According to a notice posted on the Food and Drug Administration's (FDA) website Thursday, the drug maker is 'voluntarily recalling all lots of Chantix 0.5mg and 1mg tablets to the patient level due to the presence of a nitrosamine, N-nitroso-varenicline (NDMA), at or above the FDA interim acceptable intake limit'.
Then, in an update posted on Friday, the FDA advised 'patients taking recalled varenicline to continue taking their current medicine until their pharmacist provides a replacement or their doctor prescribes a different treatment'.
'The health benefits of stopping smoking outweigh the cancer risk from the nitrosamine impurity in varenicline,' it added.
Pfizer paused distribution of Chantix back in July after finding elevated levels of nitrosamines in the pills and announced it was recalling 12 lots of the anti-smoking drug.

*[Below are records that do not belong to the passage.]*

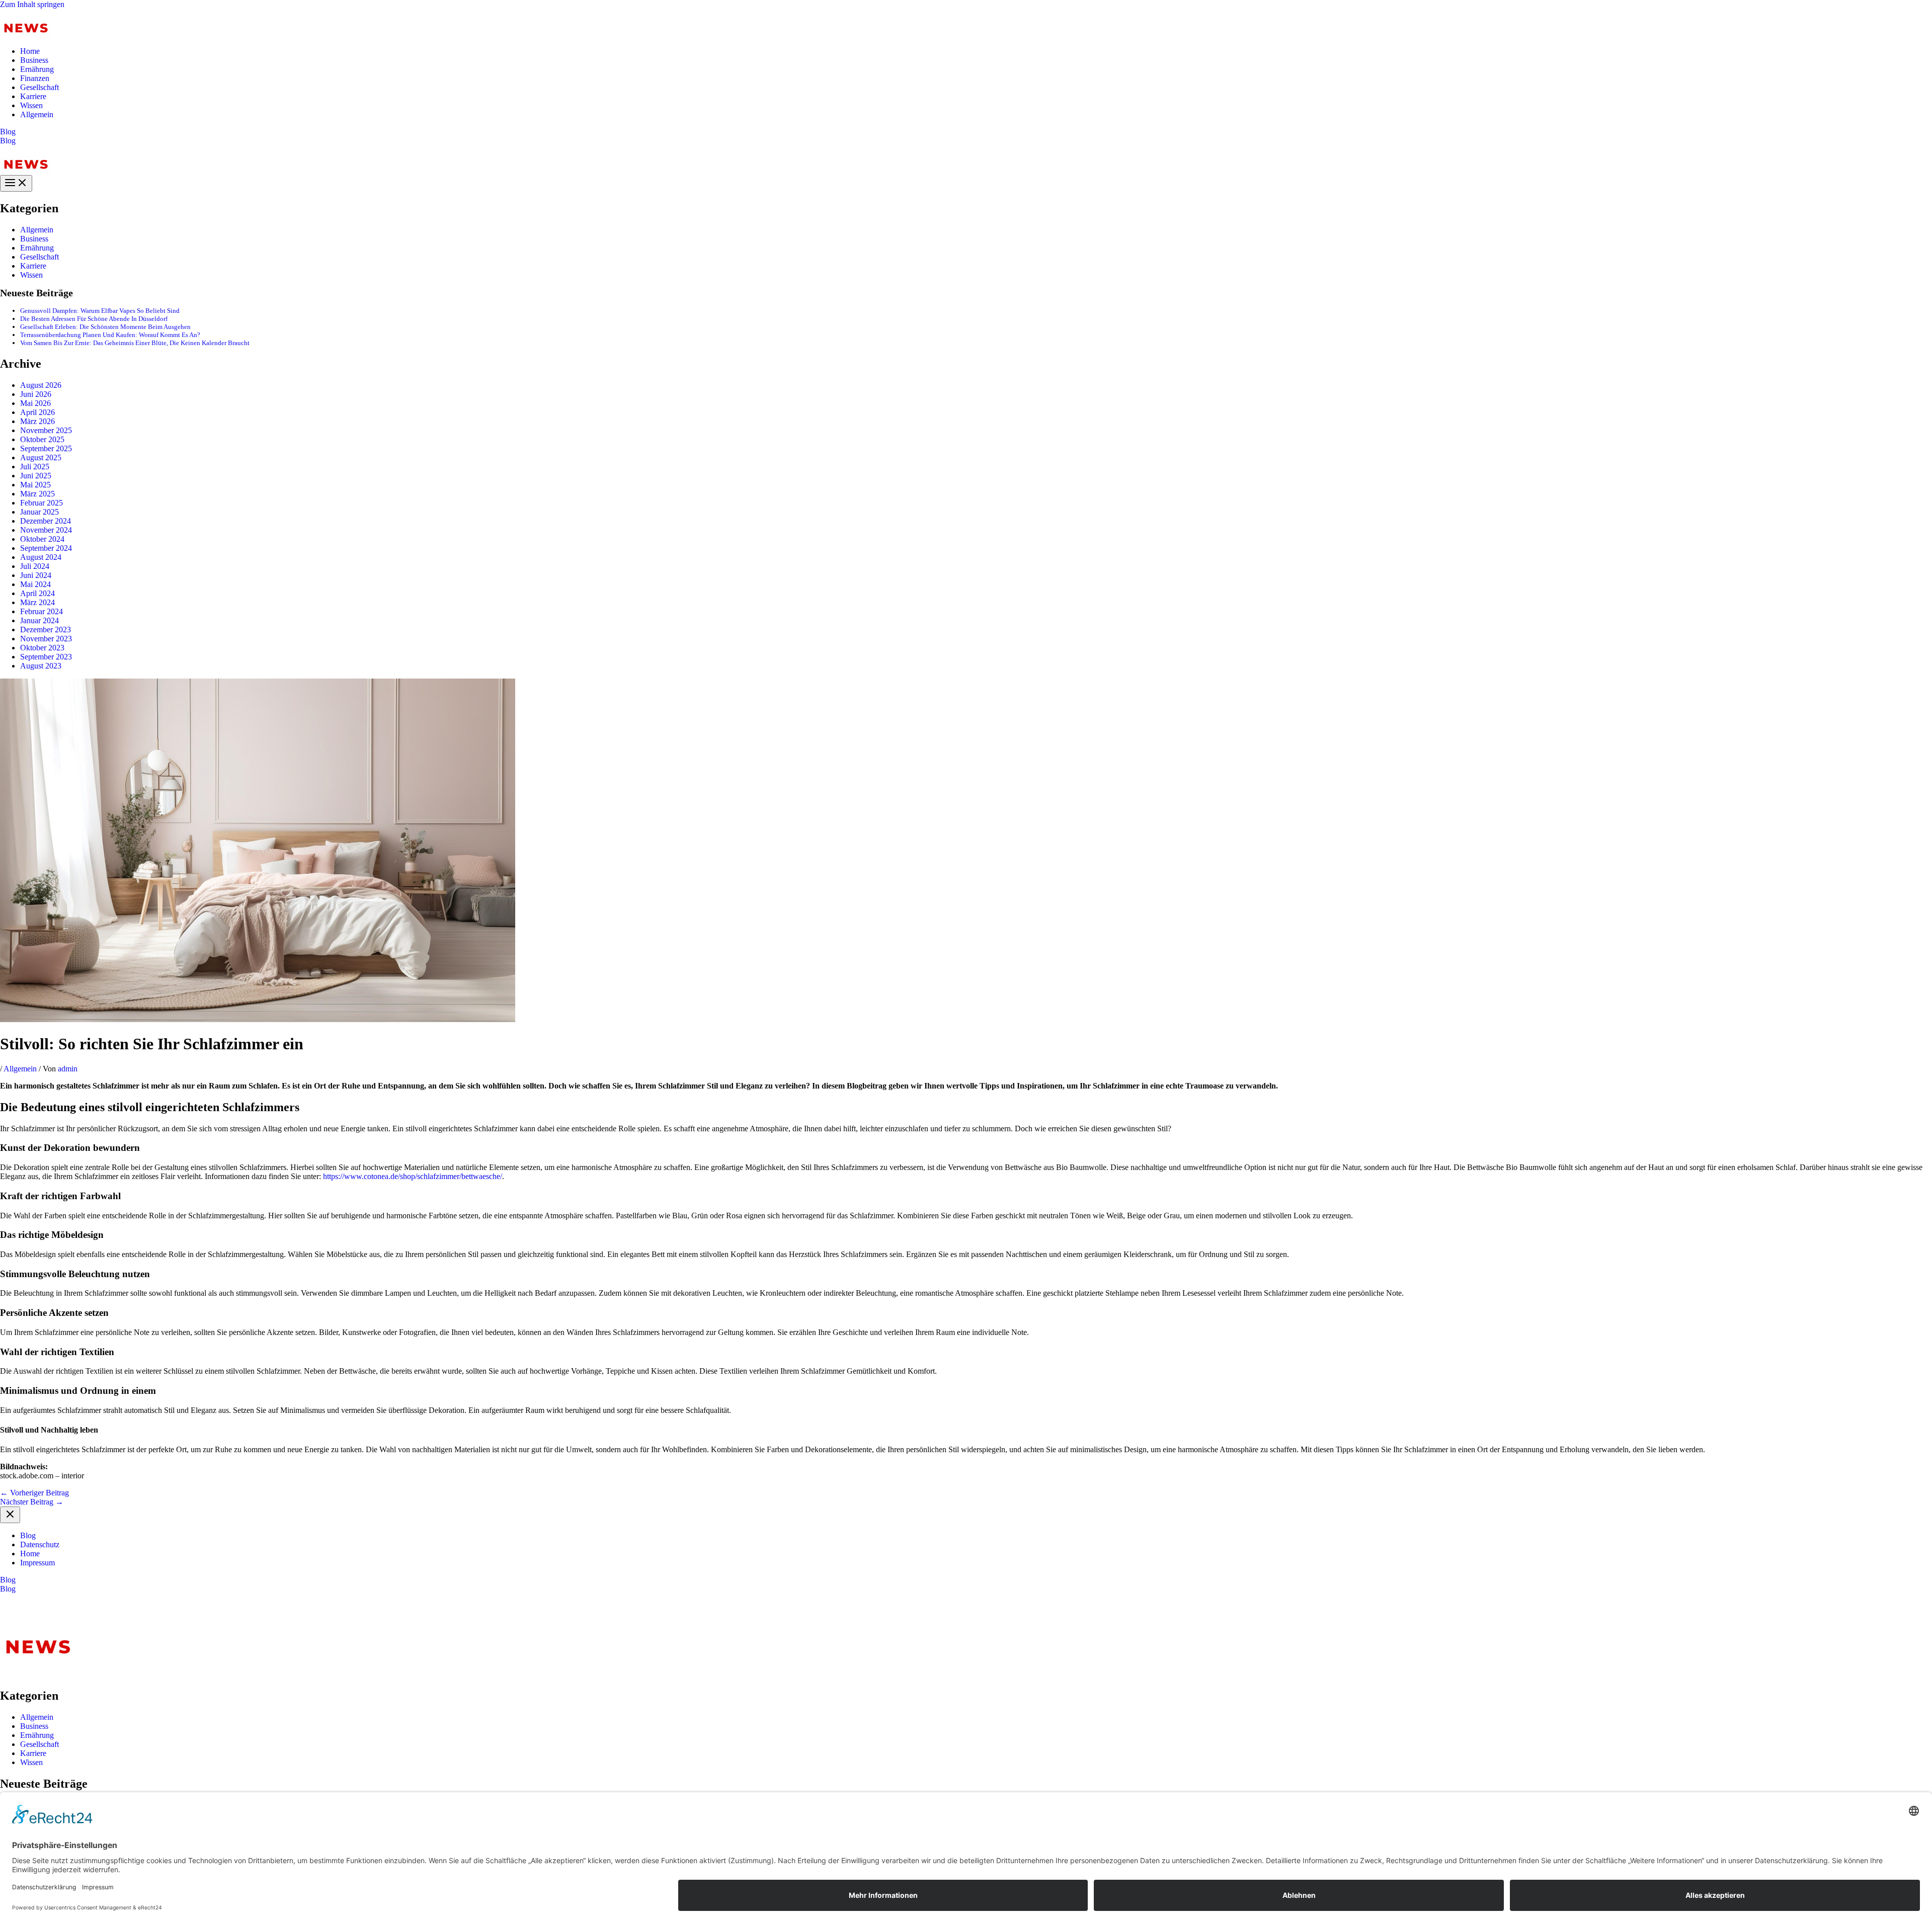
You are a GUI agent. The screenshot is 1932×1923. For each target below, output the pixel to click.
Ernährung (37, 69)
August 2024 (40, 557)
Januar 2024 (39, 620)
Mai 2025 (35, 484)
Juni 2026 (35, 394)
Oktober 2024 (42, 539)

The drug giant - currently best known for its COVID vaccine - insisted there was no immediate risk to patients taking this medication' and said the recall is out of an abundance of caution.
In the past the US drug regulator has reached out to companies whose drugs had NDMA over accepted levels.
Chantix was approved by the FDA in May 2006 as a prescription medication which helps adults aged 18 and over quit smoking and is used for 12 to 24 weeks.